Google debuts "Gemini Omni" world model unifying reasoning and video creation

Marijan Hassan - Tech Journalist
May 25
3 min read

Google has completely unified its creative artificial intelligence ecosystem, unveiling Gemini Omni, a new family of "any-to-any" multimodal models, at its annual Google I/O 2026 developer conference. The launch, officially introduced by Google DeepMind CEO Demis Hassabis on May 19, 2026, marks the first time a top-tier AI company has collapsed separate text, image, audio, and video pipelines into a single, unified architecture.

The first model in the lineup, Gemini Omni Flash, went live immediately across consumer platforms, effectively replacing legacy tools like Veo as the default engine inside the Gemini app, Google Flow, and YouTube Shorts.

Understanding the "any-to-any" world model

Historically, AI companies ran a fragmented stack: one model for processing language, another for rendering images, and a separate system for generating video. Gemini Omni completely breaks that paradigm by processing and generating multiple media formats natively within a single forward pass.

Google DeepMind achieves this by fusing three previously distinct technologies into a singular framework: the core Gemini reasoning engine, the Veo video rendering backbone, and the Genie world simulation layer.

By integrating a world simulation layer, Gemini Omni behaves less like a standard text-to-video generator and more like a physics engine. The model exhibits an intuitive, built-in grasp of physical constraints, such as gravity, fluid dynamics, kinetic momentum, and light reflection, while simultaneously drawing on Gemini’s massive knowledge base of history, science, and cultural context to ensure high-fidelity outputs.

The killer feature: Multi-turn conversational video editing

While Omni can generate highly realistic 10-second clips from scratch, its most disruptive capability is conversational video editing. Internally described by Google engineers as "Nano Banana, but for video," the interface allows creators to edit existing footage or generated clips using natural language rather than complex post-production software.

Because the model retains persistent context across an entire chat session, creators can apply adjustments incrementally over multiple turns without resetting the scene:

Iterative changes: A user can upload a video and type, "Change the background to a rainy neon Tokyo alley," followed by, "Now, make the character walk faster and dim the streetlights."
Character and scene continuity: Omni allows users to stack up to five reference photos from the start, anchoring specific visual identities, props, and locations so they remain perfectly consistent across different shots.
Granular object swapping: Users can target specific elements within a frame, issuing commands like, "Replace the coffee cup on the desk with a glass vase," which the model executes while maintaining the surrounding lighting and shadows.

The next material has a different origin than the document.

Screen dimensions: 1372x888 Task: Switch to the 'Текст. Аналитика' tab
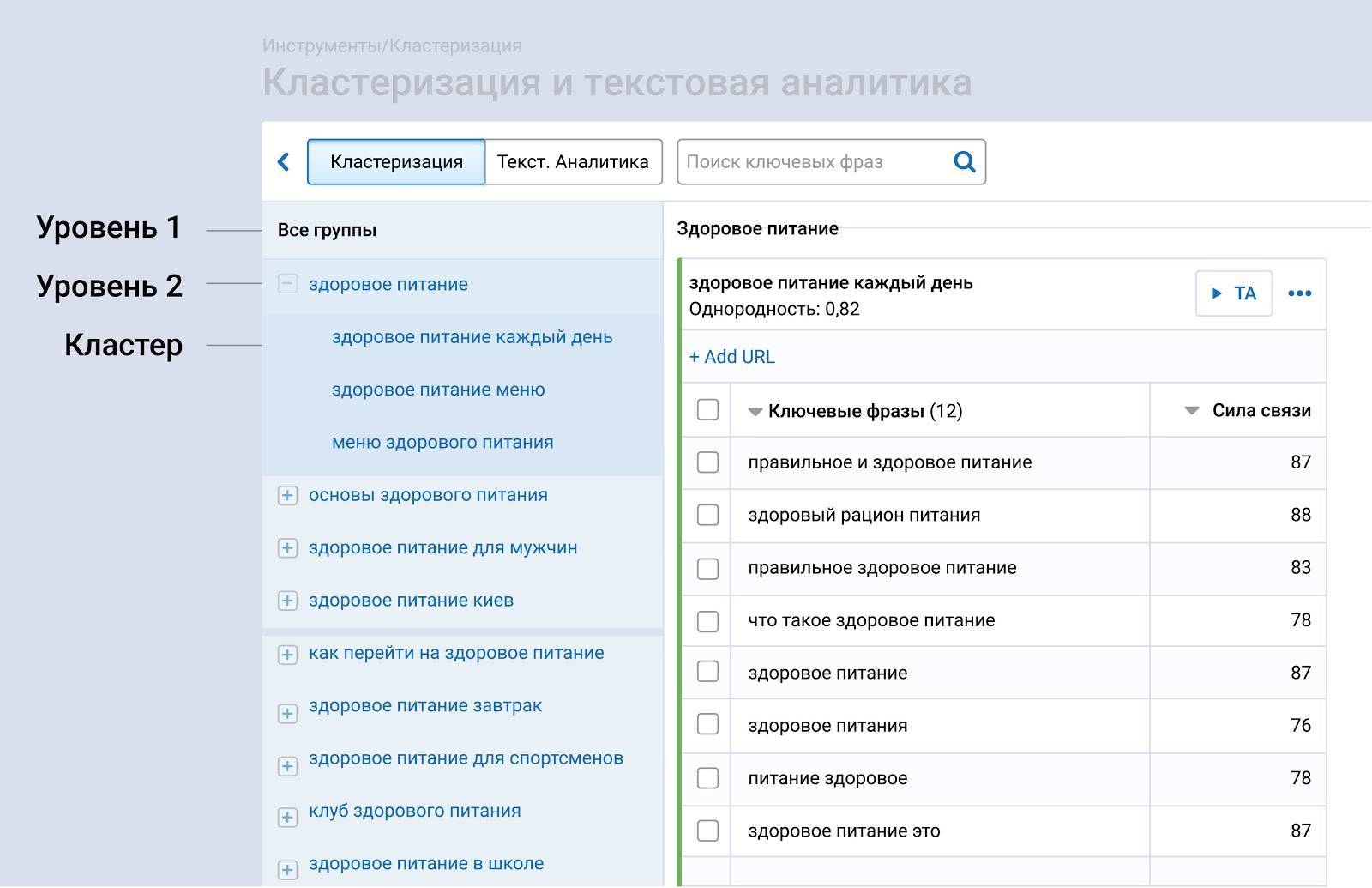tap(573, 162)
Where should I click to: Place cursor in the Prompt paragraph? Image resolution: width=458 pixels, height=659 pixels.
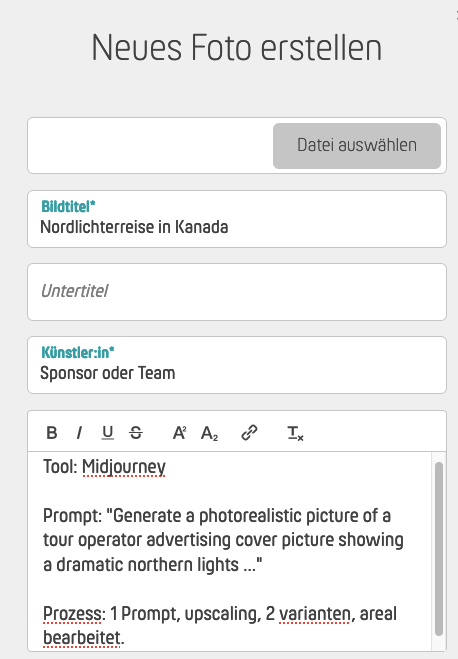click(x=223, y=540)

However, Google researchers have urged caution during early adoption. DeepMind engineers noted that because you are not working with explicit Photoshop-style selection layers, text prompts currently need to be highly specific to prevent the model from over-editing or altering parts of the video a creator intended to keep.

Aggressive distribution and built-in provenance

Google’s rollout strategy is heavily focused on immediate consumer scale. While competitors like OpenAI have restricted their advanced video tools from the general public, Google is pushing Omni Flash directly into the wild. The model is available for paid Google AI Plus subscribers ($7.99/month) inside Gemini and Google Flow, and it is launching as a free, native tool inside YouTube Shorts and the YouTube Create app.

This gives millions of short-form creators instant access to portrait-optimized generative video and personalized digital avatars. To address the inevitable deepfake and safety concerns that come with frictionless video manipulation, Google is embedding mandatory, dual-layer tracking into every Omni file:

SynthID watermarking: Developed by DeepMind, this invisible pixel-level watermark is embedded directly at the moment of generation. It is imperceptible to viewers but designed to survive heavy editing, cropping, filters, and file compression.
C2PA content credentials: A signed, cryptographic manifest attached to the file metadata that provides a clear, verifiable audit trail of the video's origin.

By lowering the barrier to video creation down to a simple conversation and deploying it directly into the world’s largest short-form video platform, Google isn't just releasing a new model. It is establishing a massive, consumer-facing infrastructure designed to lock creators into the Gemini ecosystem for the foreseeable future.